ここで大子町のある奥久慈エリアを振り返ってみると、沈下橋・鮎釣りに象徴される久慈川の清流、ウルシ採集地のような人間が自然に手入れして作り出される美しい里山の景観、地域内に空き家が点在すること、豊かな食文化、更には都心とのアクセスも悪くない、と人気の「里山」になるための条件は揃っているように見えました(外部から1泊2日で地域を訪れた者による偏見であることは重々承知です)。また、旅館の従業員や大子町のNPOの方の振る舞いや茨城県北芸術祭に参加していることなどに地域を盛り上げる人々の動きも垣間見えました。このような移住を睨んだ地域を盛り上げる流れと辻先生が精力的に取り組んでおられるウルシ関連産業が組み合わさったら新たな地方創成のかたちが生まれて面白いかもしれないと、学部生の頃に都市開発を学んだ身としては感じざるを得ませんでした。

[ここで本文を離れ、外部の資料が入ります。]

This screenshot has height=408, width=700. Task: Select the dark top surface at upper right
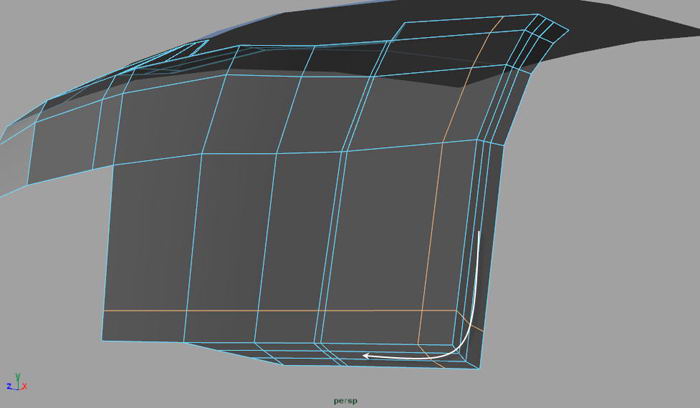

農業・漁業といった地域経済を支えてきた一次産業に従事する地方への移住者が多いのですが、奥久慈エリアでは伝統工芸品を支えるウルシ産地という他にはない特色があります。「夏はウルシを育て冬は漆器つくりに参加して展覧会を開く。大子漆という伝統産業を継承する。」といったライフスタイルを求めての移住は奥久慈でしか実現できないはずです。このようなプロモーションには、たとえ移住に至らなくても、質の良い漆器を求める人・漆器産業をめぐる現状に関心を持つ人が増えるといった効果が期待できると思います。インターネットで「茨城県 奥久慈地方」と検索したところ、袋田の滝・竜神橋のみならずドライブしながら目にした風景が美しかったといった観光地としての声は散見されましたが、ウルシについてはなかなかヒットしませんでした。地方移住の魅力として「大子漆」を掲げることで、この検索結果が変わっていき漆器産業に関心を持つ人が増えたら良いなと強く思いました。

私は、昨年度のウルシに関する授業を履修しておらずウルシに関する基礎知識をほとんどもちあわせておりませんでした。最後になりましたが、そのような私にも木工やウルシに関する深い造詣を惜しみなく伝えてくださった奥窪先生・辻先生、この研修の準備を担ってくださった渡邊先生・水野事務局員の皆様には心より感謝申し上げます。

今回の研修の主目的であるウルシに関連する造詣のみならず、茨城県北部にこのような美しい里山が広がっているのだという思わぬ発見を、今後私の専門知と絡めていけると良いなという思いが大子町の美しい情景と共にじわっと暖かく体内に広がっております。